Spring Design will debut the Alex, its e-reader, in a two-day rollout during the Consumer Electronics Show in Vegas. While a wide variety of electronics will also make their debut during the convention, Spring Design’s Alex may attract a good deal of media attention due to its somewhat controversial nature: Spring Design is alleging in court that Barnes & Noble stole the Alex’s design to create their own e-reader, the Nook.
While that case has yet to be settled in court, the attendant publicity will likely benefit Spring Design when it hosts media lunches on Jan. 7 and 8.
On Oct. 19, a day before Barnes & Noble’s Nook made its debut in a high-profile event on New York City’s West Side, Spring Design announced the Alex. Both companies’ e-readers feature a 6-inch monochrome e-ink display, paired to an iPhone-like touch screen capable of displaying multimedia content, and run on the Google Android operating system.
According to Spring Design, the similarities were not purely coincidental; on Nov. 2, the company announced that it would sue Barnes & Noble over the alleged misappropriation of the Alex design for the latter’s Nook. A few days later, on Nov. 11, Spring Design filed its first amended complaint over the issue.
Barnes & Noble told eWEEK in a Nov. 3 email that it has no comment on pending litigation, as a matter of policy.
“Spring Design unfortunately had to take appropriate action to protect its intellectual property rights,” Eric Kmiec, Spring Design’s vice president of sales and marketing, said in a Nov. 2 statement. “We showed the Alex e-book design to Barnes & Noble in good faith with the intention of working together to provide a superior dual screen e-book to the market.”
However, Spring Design’s lawsuit experienced something of a setback on Dec. 1, when the U.S. District Court for the Northern District of California turned down its injunction to halt sales of the Nook.

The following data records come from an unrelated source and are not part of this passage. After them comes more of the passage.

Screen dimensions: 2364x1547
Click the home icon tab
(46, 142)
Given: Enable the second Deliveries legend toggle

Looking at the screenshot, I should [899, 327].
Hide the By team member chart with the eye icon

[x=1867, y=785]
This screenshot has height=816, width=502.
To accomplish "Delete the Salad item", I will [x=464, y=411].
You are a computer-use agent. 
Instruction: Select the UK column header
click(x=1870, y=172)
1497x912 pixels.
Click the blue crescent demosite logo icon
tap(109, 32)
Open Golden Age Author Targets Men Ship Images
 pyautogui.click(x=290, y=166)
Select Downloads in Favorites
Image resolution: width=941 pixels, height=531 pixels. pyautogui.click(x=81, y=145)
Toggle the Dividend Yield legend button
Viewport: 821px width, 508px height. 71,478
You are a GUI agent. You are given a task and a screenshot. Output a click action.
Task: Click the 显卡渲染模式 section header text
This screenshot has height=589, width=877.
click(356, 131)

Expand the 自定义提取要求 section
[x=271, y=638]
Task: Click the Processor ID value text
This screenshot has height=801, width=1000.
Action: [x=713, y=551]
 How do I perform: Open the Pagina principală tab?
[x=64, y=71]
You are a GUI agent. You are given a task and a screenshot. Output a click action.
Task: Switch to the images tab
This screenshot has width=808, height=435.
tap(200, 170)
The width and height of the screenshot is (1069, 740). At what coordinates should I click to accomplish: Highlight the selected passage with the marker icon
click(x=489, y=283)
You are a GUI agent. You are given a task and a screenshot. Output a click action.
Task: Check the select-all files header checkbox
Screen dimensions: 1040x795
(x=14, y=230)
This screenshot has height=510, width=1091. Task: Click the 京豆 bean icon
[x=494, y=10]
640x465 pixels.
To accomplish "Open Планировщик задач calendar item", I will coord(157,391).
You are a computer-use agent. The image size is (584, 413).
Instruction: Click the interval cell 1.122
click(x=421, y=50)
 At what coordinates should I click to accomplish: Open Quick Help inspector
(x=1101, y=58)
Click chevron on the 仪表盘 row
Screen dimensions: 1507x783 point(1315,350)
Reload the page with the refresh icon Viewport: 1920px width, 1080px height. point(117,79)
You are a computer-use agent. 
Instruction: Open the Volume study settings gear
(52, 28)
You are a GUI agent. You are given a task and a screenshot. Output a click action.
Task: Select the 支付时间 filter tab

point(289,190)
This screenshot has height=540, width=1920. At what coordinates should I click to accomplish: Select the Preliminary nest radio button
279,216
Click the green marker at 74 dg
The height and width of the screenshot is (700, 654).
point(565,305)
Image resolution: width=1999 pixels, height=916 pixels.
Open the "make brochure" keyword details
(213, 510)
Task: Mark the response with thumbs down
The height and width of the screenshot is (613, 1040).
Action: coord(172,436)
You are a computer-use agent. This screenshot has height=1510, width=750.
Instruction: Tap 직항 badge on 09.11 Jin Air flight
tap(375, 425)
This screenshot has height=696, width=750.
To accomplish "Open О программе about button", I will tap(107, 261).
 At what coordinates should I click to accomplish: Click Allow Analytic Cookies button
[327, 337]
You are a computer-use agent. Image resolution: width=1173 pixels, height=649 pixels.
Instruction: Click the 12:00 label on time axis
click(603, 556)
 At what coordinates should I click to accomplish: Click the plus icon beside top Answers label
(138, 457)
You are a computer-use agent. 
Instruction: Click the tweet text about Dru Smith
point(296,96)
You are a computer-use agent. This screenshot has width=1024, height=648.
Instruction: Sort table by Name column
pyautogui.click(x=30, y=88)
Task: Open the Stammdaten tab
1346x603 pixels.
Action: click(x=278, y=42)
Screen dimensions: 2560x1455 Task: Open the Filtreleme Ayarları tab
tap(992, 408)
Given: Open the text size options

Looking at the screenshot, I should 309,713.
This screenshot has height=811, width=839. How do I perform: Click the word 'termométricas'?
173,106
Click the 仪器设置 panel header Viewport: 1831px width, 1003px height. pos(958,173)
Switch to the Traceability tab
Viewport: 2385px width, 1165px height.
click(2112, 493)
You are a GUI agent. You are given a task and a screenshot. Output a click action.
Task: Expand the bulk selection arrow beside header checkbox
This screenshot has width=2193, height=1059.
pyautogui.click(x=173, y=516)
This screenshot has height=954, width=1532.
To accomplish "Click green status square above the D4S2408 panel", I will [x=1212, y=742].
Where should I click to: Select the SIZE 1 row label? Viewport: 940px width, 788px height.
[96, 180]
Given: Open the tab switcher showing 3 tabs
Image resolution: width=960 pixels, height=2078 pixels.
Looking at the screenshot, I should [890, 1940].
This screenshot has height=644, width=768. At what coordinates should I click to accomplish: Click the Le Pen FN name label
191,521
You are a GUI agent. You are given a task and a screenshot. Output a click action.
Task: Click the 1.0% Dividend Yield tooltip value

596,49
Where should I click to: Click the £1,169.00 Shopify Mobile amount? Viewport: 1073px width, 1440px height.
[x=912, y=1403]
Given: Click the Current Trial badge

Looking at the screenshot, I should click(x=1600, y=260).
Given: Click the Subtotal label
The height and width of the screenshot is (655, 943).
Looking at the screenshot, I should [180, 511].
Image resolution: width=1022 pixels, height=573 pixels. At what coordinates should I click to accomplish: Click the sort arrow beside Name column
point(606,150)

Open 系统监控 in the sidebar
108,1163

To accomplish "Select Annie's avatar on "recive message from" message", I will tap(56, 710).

“Based on the papers submitted to date and oral argument, the Court DENIES Plaintiff’s Motion for a Preliminary Injunction,” read the court order, signed by United States District Judge James Ware on Dec. 1. “The Court finds that at this time there is a genuine dispute over whether the [Nook] was derived from information disclosed by Plaintiff to Defendant or was the product of earlier independent development by Defendant.”
In addition, “Plaintiff’s motion was heard on the day that Defendant launched its [Nook] product, at which time Plaintiff did not have a commercial product available,” added the order. “Thus, the requested preliminary injunction halting the sale of the Defendant’s product would alter the status quo, not preserve it.”
Despite being dismissed by some analysts as ultimately a niche product, e-readers became a must-have holiday item for the holiday 2009 season. Retail cost of the devices has fallen, with Amazon.com lowering the price of its Kindle 2 to $259 in order to match the price of the Nook. Despite mixed early reviews of the Nook from prominent media outlets such as The Wall Street Journal, Barnes & Noble claims that extraordinarily heavy demand for the devices has delayed their shipping to many customers before the first week of January 2010.
In a Dec. 1 research note by financial advisory group Collins Stewart, analyst Sandeep Aggarwal estimated that Amazon.com would sell as many as 550,000 Kindle devices in 2009, resulting in revenue of $301.4 million for the year.
A recent note on Barnes & Noble’s Nook Website indicated that devices ordered now have an expected ship date of Feb. 1.
Neither Barnes & Noble nor Amazon.com, considered the top competitors in the e-reader space along with Sony, have offered a breakdown of their sales numbers. In a recent interview with Newsweek, Amazon.com CEO Jeff Bezos indicated that “Kindle book sales are 48 percent of the physical sales” of books for the online retailer, up from 35 percent in May.
If Bezos’s statement (as well as Barnes & Noble’s claims about demand for the Nook) is taken at face value, then the e-reader market can be assumed to be a rapidly expanding one. In which case, Spring Design may feel it well worth both the legal battle and push against larger competitors, if by doing so the company can claim even a small percentage of that market.